1924 orchestral suite by Jacques Ibert

Escales ("Ports of Call") is a three-movement orchestral suite by Jacques Ibert. The music was inspired by several voyages the composer made in the years after the First World War. He did not originally give the three movements geographical titles, but they are now customarily headed "Rome–Palerme", "Tunis–Nefta" and "Valencia". Escales was an immediate success when premiered in Paris in 1924 and has remained one of Ibert's most popular works.

==Background==
After distinguished naval service in the First World War – winning the Croix de Guerre and the Legion of Honour – Jacques Ibert resumed his interrupted musical career. In 1919 he sat for the Prix de Rome, France's most prestigious musical prize, and won it at the first attempt. The prize brought with it two or three years' residence in and study at the Villa Medici, the French Academy in Rome. Students were required to submit their new compositions to the Paris Conservatoire; Ibert's first submission from Rome was La Ballade de la Geôle de Reading a sombre orchestral piece inspired by Oscar Wilde's poem The Ballad of Reading Gaol. It was followed by an opera, Perseus and Andromeda and, in 1922–23, Escales.
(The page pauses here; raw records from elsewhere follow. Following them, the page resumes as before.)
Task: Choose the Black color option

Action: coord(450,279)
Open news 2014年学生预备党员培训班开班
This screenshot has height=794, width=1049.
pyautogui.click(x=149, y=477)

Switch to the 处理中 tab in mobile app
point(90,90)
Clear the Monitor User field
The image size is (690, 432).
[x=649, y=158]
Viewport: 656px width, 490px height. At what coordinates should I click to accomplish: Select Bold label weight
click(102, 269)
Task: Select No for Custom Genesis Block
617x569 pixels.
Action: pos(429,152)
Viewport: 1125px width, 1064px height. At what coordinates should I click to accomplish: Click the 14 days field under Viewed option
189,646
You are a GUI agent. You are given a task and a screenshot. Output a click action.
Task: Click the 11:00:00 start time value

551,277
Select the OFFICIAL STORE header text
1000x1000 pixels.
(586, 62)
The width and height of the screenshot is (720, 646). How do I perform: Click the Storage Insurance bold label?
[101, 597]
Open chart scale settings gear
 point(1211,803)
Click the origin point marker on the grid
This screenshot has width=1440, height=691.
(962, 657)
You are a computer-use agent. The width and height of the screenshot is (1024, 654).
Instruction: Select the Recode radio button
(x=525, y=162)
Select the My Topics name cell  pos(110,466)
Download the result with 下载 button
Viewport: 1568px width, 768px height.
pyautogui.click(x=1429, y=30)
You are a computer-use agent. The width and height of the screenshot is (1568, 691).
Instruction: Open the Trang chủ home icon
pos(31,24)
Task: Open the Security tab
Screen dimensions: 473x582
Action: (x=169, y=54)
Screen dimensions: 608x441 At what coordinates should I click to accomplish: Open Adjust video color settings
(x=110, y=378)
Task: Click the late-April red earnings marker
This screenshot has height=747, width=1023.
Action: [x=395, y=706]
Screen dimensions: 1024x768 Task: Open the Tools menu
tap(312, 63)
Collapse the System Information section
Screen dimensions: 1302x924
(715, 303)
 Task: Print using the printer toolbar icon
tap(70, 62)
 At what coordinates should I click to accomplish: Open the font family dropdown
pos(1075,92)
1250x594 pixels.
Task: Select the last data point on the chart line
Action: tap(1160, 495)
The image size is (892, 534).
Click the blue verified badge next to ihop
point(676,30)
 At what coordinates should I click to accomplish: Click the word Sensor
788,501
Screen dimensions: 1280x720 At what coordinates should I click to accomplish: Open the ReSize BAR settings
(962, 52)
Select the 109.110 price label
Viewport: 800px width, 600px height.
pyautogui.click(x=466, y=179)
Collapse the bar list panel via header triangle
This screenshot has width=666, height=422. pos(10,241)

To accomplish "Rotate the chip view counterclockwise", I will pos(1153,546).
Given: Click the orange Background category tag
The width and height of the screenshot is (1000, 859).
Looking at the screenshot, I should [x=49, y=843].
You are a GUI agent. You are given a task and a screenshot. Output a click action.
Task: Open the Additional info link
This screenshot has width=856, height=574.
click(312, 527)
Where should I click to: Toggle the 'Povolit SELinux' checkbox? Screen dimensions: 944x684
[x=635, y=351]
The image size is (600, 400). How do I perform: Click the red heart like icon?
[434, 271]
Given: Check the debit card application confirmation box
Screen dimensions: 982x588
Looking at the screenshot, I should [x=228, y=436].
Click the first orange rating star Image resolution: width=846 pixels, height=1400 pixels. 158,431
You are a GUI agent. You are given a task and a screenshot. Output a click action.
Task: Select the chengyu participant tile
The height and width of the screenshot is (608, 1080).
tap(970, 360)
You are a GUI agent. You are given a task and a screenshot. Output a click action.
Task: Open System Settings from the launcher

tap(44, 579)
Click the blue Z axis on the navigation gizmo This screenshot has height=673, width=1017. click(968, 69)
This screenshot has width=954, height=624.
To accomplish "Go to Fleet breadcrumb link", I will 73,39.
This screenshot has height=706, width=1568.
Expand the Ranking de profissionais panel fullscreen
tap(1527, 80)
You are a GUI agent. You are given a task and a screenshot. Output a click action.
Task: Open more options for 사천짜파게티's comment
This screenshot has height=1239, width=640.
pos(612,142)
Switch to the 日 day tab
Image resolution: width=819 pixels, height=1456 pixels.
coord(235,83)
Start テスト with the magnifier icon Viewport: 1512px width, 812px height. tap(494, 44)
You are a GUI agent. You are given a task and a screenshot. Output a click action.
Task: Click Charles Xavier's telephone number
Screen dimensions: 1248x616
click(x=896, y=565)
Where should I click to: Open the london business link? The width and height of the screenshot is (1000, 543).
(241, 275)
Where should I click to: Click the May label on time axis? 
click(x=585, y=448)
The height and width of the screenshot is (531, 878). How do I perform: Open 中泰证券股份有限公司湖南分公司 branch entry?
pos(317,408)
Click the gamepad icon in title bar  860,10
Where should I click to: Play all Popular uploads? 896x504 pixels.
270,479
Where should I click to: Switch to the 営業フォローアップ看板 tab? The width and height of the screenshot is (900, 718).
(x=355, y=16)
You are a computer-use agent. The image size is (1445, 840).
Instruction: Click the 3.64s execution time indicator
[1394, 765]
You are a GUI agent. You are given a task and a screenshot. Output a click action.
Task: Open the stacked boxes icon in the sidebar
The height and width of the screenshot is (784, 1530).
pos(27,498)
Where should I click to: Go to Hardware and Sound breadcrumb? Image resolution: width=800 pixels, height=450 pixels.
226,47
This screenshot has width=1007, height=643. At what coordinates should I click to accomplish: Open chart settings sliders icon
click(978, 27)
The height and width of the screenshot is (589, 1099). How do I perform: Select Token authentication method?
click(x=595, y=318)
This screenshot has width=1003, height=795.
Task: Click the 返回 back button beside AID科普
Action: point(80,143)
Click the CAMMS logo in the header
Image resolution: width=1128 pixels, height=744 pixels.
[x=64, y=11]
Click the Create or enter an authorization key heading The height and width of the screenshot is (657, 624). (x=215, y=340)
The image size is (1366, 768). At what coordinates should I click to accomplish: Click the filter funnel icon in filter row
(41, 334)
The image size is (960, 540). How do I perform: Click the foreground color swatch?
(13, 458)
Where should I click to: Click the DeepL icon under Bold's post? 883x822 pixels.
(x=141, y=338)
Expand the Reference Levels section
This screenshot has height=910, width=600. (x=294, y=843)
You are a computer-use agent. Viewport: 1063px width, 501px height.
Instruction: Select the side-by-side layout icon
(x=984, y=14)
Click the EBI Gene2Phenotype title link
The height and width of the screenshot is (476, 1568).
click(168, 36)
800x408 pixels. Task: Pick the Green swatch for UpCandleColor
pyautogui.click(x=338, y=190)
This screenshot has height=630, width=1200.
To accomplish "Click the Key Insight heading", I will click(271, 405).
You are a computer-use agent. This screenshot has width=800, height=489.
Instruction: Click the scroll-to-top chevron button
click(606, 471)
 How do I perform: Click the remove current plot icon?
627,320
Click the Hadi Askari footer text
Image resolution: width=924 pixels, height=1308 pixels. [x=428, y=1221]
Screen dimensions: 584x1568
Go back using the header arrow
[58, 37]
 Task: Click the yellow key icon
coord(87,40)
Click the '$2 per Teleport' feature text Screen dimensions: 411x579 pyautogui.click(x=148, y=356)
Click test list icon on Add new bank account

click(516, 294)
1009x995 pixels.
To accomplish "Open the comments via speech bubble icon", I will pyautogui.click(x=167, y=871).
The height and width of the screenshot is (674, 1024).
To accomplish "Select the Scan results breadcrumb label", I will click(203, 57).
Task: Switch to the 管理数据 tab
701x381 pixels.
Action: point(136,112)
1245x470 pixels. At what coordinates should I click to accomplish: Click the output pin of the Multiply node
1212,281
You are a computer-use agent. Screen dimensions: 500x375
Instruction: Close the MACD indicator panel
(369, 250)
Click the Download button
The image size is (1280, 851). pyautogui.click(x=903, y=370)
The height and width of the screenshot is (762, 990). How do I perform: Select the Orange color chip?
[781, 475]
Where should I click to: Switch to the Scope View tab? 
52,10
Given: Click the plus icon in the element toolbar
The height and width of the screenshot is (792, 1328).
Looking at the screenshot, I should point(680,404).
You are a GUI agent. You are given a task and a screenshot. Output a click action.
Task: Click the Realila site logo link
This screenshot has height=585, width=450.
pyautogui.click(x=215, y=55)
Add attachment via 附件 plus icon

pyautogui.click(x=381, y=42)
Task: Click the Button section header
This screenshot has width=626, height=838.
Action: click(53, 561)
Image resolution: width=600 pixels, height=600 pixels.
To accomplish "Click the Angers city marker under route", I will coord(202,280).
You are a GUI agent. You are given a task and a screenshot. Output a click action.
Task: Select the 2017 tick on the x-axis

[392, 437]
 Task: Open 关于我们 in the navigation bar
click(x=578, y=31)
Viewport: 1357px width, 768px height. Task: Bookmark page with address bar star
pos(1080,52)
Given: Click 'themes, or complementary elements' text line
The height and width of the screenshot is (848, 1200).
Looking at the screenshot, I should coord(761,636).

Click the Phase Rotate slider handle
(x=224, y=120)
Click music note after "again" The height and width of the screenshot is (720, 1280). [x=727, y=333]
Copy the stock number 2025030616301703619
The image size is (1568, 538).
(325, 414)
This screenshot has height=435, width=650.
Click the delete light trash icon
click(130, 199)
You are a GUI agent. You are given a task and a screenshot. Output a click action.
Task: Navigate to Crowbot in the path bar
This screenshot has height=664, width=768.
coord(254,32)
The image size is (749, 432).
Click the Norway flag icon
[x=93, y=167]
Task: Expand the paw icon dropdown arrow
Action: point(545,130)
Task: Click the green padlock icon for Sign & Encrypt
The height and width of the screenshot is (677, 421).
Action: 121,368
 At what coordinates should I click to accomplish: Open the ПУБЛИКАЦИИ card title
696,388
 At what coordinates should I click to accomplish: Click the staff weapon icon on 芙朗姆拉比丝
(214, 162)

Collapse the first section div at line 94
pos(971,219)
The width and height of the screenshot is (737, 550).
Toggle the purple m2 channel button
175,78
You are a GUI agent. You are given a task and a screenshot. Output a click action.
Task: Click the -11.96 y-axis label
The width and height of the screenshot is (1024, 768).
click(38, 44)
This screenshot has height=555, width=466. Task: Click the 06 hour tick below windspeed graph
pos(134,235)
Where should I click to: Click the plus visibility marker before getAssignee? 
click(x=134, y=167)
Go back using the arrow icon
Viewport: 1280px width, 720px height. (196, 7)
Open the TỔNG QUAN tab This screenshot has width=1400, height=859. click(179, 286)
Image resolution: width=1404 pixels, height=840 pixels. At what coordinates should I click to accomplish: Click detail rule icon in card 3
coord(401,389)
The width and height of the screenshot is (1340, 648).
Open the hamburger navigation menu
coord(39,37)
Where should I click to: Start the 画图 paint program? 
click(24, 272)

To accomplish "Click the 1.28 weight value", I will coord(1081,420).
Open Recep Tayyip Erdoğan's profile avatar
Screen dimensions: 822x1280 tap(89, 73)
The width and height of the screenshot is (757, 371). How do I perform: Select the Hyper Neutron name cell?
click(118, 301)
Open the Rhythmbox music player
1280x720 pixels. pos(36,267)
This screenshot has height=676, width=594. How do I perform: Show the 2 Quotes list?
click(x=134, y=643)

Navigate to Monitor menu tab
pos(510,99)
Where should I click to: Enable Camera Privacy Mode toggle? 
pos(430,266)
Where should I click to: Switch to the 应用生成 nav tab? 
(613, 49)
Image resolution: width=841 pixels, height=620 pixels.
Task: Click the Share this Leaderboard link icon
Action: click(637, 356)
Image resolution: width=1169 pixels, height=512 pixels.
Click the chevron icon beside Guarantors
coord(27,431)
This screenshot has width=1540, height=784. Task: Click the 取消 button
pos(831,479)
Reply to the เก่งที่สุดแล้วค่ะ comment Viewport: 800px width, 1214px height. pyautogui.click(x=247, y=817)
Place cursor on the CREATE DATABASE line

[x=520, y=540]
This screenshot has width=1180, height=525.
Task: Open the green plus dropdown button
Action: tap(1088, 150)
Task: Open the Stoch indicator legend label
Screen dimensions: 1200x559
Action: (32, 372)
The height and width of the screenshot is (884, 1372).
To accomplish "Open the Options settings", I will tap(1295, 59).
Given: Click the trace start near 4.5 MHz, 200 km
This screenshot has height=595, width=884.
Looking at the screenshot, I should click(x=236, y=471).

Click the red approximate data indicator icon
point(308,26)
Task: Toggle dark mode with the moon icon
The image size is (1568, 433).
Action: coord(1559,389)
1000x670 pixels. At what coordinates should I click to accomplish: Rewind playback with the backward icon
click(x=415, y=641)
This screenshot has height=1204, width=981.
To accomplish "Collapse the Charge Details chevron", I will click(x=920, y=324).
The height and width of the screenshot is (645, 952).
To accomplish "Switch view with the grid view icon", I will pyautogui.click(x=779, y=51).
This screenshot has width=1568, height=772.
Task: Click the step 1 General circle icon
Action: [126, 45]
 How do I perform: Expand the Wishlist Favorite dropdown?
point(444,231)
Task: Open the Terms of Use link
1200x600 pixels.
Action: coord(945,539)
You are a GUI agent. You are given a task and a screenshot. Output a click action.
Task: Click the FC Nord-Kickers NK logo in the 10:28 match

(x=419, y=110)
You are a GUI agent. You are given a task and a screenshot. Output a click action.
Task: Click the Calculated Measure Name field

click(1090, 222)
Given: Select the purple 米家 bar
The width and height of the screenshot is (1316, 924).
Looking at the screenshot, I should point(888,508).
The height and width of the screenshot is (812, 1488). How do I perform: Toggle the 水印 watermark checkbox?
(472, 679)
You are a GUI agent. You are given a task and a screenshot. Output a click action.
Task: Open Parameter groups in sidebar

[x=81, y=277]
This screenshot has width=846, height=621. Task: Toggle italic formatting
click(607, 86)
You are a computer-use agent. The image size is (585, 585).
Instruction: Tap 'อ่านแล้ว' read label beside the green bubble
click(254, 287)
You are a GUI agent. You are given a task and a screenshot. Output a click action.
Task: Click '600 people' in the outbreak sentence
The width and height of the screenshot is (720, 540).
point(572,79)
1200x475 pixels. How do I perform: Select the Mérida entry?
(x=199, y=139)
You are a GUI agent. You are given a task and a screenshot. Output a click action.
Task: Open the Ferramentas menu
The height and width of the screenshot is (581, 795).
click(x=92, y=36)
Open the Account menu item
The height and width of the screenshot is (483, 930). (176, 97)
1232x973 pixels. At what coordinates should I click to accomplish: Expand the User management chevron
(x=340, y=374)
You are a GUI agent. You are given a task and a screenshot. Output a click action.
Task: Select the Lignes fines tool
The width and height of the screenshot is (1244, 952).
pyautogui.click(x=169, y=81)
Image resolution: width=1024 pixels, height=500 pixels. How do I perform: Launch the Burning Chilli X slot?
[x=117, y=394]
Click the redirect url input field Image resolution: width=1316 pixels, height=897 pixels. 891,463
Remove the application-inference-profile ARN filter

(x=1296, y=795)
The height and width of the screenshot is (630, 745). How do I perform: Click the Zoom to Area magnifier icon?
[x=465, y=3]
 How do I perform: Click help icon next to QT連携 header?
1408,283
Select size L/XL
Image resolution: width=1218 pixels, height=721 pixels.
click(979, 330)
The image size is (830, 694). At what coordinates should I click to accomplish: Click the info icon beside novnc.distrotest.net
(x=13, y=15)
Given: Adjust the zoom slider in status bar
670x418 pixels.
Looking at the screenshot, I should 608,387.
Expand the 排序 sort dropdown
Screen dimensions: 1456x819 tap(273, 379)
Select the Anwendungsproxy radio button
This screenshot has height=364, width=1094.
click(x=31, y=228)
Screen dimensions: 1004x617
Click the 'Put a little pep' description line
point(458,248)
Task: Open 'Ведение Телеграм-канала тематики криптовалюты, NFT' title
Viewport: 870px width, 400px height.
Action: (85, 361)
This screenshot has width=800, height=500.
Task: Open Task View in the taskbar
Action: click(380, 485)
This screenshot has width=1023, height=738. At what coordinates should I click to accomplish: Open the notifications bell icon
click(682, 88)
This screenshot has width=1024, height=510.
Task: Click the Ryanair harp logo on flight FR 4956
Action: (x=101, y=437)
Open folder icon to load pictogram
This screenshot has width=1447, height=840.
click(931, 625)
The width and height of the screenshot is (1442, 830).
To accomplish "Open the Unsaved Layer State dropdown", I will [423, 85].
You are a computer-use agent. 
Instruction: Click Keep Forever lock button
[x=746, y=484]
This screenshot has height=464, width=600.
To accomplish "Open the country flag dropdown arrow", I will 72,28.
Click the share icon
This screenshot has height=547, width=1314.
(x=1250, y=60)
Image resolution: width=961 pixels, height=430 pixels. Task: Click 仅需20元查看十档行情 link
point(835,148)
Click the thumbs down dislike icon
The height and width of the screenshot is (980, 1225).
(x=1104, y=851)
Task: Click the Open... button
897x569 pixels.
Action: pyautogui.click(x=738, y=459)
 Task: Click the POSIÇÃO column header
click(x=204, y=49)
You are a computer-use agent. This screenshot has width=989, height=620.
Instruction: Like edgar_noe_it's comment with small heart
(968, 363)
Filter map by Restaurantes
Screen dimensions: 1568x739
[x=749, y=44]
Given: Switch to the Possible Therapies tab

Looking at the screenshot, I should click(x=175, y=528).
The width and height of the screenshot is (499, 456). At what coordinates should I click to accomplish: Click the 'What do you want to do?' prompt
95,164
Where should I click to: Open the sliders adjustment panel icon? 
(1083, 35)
Before setting off for Rome, Ibert had married his fiancée, Rose-Marie Veber. They sailed to the Balearic Islands but Ibert was taken ill in Majorca and the couple returned to Paris. Nevertheless, Ibert jotted down some musical impressions. In February 1921 the Iberts took a more extended sea trip, calling at various Mediterranean ports, before taking up residence in Rome. Ibert gathered more material during the cruise. The vibrancy and shimmering sunlight of Palermo in Sicily delighted him, and he invoked them in the tarantella rhythms of the first movement. The plaintive oboe melody of the second movement was transcribed from a chant he heard in Tunisia, and the third movement, inspired by Valencia, is an evocation of Spain in the tradition of Debussy and Ravel. In a 1967 biography of Ibert, Gérard Michel wrote:

[T]he work is not the musical illustration of a particular cruise ... It is a sound synthesis of several journeys during which the composer endeavoured to transcribe his impressions in the best tradition of romantic and modern "poet-symphonists".

==Premiere==
The first performance of Escales was given on 6 January 1924 at the Salle Pleyel in Paris by the Lamoureux Orchestra conducted by Paul Paray.

==Reception==
The work was well received in Paris. The music critic of Le Figaro wrote:

The three pieces of which the Escales are composed are remarkably balanced, their harmonious proportions are in close harmony with the nature, the quality, the meaning of the ideas. The orchestration, too, has emerged, clarified and lightened – and may be compared with that of Ravel – are ingenious, colourful, and evocative. Everything has its weight, its volume, its nuance. [...] There is no excess, no inadequacy, neither in the small details, which are exquisite, nor in the whole, which remains alive because of its rhythm. [...] His new work shows him to be master of his form, although the poet, the visionary that he has certainly remained, sometimes hides beneath the learned constructions that he has usefully practised here.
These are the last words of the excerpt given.